Guts
Go with your gut! Photo: Pixabay

As I began searching for idioms with a digestive theme, in honour of this year’s “Poop” edition of What’s Up Yukon, I discovered there were a lot of them. I briefly contemplated the correlation between poop and a fan but decided that could get messy—so there will be nothing “hitting the fan” in this column. Instead, I decided to go with my gut. Here goes; join me if you have the stomach for it.

Go with your gut! This idiom may not always be the best advice for someone if there’s time to consider the facts, to listen to sage advice and to digest all the options. But gut instinct, which often manifests itself physically, should never be ignored. Take the Fight, Flight or Freeze response, for example: sometimes you just need to act, and act fast. On those occasions, go with your gut.
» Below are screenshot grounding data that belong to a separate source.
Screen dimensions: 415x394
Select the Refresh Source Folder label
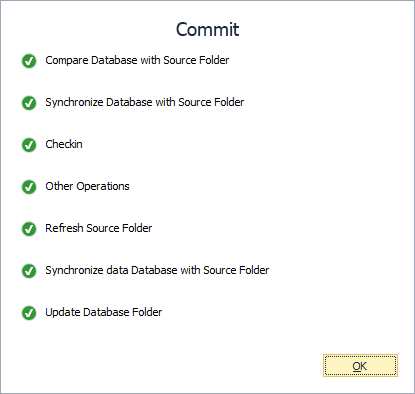pyautogui.click(x=99, y=228)
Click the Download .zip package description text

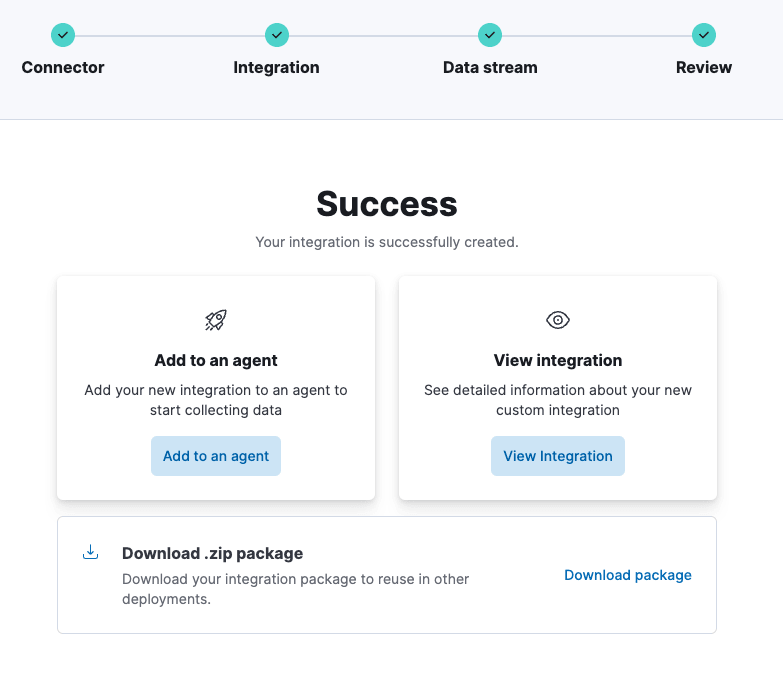tap(295, 589)
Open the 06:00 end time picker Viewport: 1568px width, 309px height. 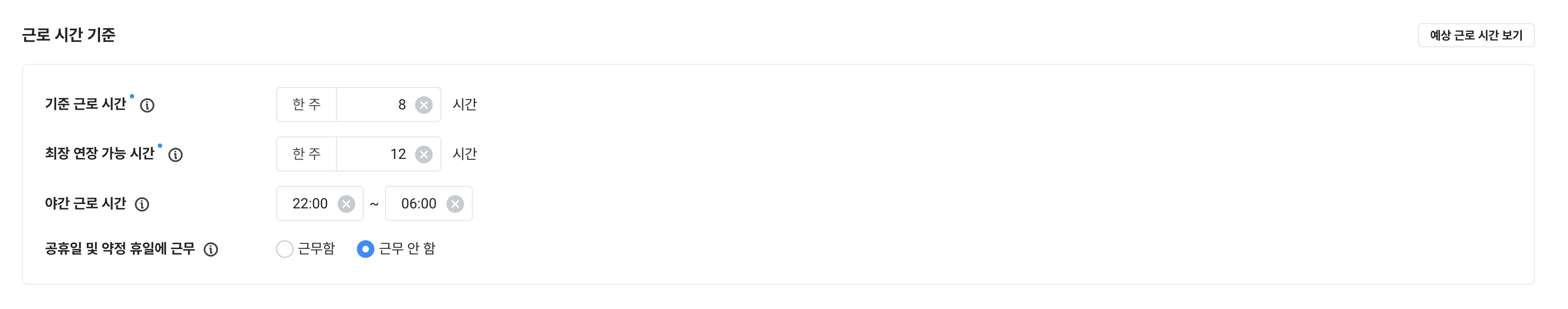click(x=428, y=203)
In the 1900s, another idiom made its gutsy debut simultaneously with the appearance of cast iron and we developed cast-iron stomachs, iron guts or guts of steel (not to be confused with abs of steel). Yep, we developed intestinal fortitude. This idiom literally, at times, refers to those individuals (my husband included) who have cast-iron stomachs because they seem to be able to ingest almost anything.

The next idiom is belly full of lead or lead belly. This is believed to have originated with Huddie William Ledbetter (stage name, Lead Belly), the American folk and blues singer and famous melodeon player whose incarceration and subsequent enduring spirit gave rise to “The Midnight Special,” with its famous lyrics, written by one who understood the meaning of hard times (youtube.com/watch?v=CrdioqIMtpY). If you have a belly full of lead or are a lead belly, you can withstand a whole lot and can pretty much chew on whatever life dishes up.

And the final idiom is yellow belly. Yellow elicits thoughts of sunshine and warmth; and of daisies, dandelions and daffodils. It’s the colour of chicks and of one vibrant stripe of the rainbow. But not here. Its origin is debatable, as origins of idioms often are, but yellow belly is thought to have originated in reference to the pale skin of folks who lived in the Lincolnshire Fens, a marshy region in England, or perhaps in reference to an important staple in their diets: eel—the underbellies of which were yellow.

Yellow has become synonymous with the original yellow belly but referred to those members of the military who were considered to be weak-kneed and, later, to characters in Westerns who were deemed cowardly. People have been hurling these insults ever since. Then, even the poor yellow-bellied sapsucker was drawn into the mix when its name was added to yellow belly as a variant of this idiom, as though adding “sapsucker” would somehow deepen the insult.I hope these idioms have left you with fire in your belly—not the stomach-acid kind, but the kind that gets your creative juices flowing.